Give every entry again precisely as it appears.

[[ Input data, beginning ]]

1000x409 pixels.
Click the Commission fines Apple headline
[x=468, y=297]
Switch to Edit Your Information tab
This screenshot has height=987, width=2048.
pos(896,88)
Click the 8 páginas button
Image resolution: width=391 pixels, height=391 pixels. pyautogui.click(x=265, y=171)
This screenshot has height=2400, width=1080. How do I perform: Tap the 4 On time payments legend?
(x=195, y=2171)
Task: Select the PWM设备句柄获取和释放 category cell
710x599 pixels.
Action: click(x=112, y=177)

[[ Input data, end ]]

_Written solution:_
1000x409 pixels.
Click the Commission fines Apple headline
[x=468, y=297]
Switch to Edit Your Information tab
This screenshot has height=987, width=2048.
pos(896,88)
Click the 8 páginas button
Image resolution: width=391 pixels, height=391 pixels. pyautogui.click(x=265, y=171)
This screenshot has height=2400, width=1080. How do I perform: Tap the 4 On time payments legend?
(x=195, y=2171)
Task: Select the PWM设备句柄获取和释放 category cell
710x599 pixels.
Action: click(x=112, y=177)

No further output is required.